Ah, hell. Reaching out, he took her hand. Her fingers were cold. “Zoe, you don’t have to—”

“It was a scam,” she said calmly, though she was still talking only to the windshield. “The whole thing,” she said. “All of it, one big scam. He wasn’t an undercover cop at all. And he didn’t have any of the down payment. In fact, he’d had no intention of buying that house, or marrying me, or anything.” She shrugged. “He took the money—hell, I gave it to him, really—and then he vanished. And that was that.”

Parker squeezed her hand, hating how calm she was. He wanted to see her mad. “Tell me you caught up with him and ran him over with a big-game truck.”

“No. I looked for him but he was long gone. I never heard from him again,” she said flatly, showing no emotion at all. It was so unlike the wildly passionate Zoe that he was coming to know.

“Bet I could find him,” he said, eyes on her face. “And I’ll be happy to run him over for you.” Right after I beat the living shit out of him.

A very small smile curved her lips, relieving him. She liked the thought of him helping her. Progress. “Just tell me what you know about him and it’s done,” he promised.

“Wait.” She turned and stared at him, the smile fading. “You’re . . . not kidding.”

“Fuck no,” he said. “At least Wyatt went after him for you, right?”

Something crossed her face. Guilt? “Why aren’t you telling me that Wyatt went after him for you?”

“Because he didn’t.”

“Why the hell not?”

She squirmed a little and dropped eye contact.
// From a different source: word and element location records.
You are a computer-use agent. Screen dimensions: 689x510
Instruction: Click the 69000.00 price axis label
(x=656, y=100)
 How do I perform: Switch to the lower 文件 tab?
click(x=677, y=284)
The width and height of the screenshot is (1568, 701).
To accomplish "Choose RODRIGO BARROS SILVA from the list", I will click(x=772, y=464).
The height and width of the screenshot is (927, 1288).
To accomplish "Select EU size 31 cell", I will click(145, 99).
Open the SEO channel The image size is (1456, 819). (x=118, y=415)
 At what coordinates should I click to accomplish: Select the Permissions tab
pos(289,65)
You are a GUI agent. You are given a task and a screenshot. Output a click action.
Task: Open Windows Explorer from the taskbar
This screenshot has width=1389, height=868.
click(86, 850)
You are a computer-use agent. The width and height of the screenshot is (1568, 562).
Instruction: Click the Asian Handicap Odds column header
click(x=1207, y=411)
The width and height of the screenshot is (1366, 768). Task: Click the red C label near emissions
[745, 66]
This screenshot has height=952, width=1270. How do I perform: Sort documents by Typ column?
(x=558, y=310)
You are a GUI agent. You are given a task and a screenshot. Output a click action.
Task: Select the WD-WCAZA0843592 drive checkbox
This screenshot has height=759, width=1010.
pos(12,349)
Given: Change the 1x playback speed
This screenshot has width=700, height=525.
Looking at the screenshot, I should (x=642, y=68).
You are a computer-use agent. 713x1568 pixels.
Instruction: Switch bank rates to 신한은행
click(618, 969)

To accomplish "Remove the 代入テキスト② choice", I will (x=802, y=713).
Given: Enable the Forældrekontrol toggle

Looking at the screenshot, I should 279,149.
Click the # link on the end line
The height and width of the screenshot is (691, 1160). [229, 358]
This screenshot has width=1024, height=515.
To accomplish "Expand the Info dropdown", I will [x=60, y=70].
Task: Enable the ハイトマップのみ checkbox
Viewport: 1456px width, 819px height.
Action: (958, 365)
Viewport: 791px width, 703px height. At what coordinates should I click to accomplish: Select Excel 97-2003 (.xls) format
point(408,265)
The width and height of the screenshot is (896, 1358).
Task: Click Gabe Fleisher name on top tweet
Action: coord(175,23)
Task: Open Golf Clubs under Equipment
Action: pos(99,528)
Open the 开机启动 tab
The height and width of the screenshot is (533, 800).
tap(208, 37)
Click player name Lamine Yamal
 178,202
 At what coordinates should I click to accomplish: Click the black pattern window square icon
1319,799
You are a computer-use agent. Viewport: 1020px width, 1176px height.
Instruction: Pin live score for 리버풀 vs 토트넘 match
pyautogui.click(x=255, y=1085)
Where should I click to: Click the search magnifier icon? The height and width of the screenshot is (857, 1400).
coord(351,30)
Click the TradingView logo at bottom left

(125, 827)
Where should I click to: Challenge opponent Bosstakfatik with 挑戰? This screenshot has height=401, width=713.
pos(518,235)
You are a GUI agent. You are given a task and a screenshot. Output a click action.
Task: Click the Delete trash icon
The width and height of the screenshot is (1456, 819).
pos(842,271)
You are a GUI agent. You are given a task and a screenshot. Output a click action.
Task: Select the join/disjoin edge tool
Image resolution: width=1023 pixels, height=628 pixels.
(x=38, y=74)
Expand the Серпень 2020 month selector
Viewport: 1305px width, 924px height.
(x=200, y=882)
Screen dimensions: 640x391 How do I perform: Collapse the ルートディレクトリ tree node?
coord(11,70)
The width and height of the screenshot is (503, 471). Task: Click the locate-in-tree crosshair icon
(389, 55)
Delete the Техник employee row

And he knew. “You never told anyone,” he breathed.

“Well, it’s not like I was in a hurry to let everyone know I’d been a complete idiot,” she said grumpily, yanking her hand from his.

He took it back and squeezed it. “You should’ve told someone,” he said, pissed for her that she’d gone through that alone, that in so many rough times in her life she’d been alone.

“My parents would’ve expressed profound disappointment,” she said, “and then never let me forget it.”

“But Wyatt—”

“Was killing himself to get through vet school at the time,” she said. “I couldn’t, wouldn’t, take him from that. And Darcy . . .” She shook her head. “She had her own problems.”

“What about your grandparents?”

She shook her head. “They would’ve been sympathetic and way kinder than I deserved,” she said. “I couldn’t do it.”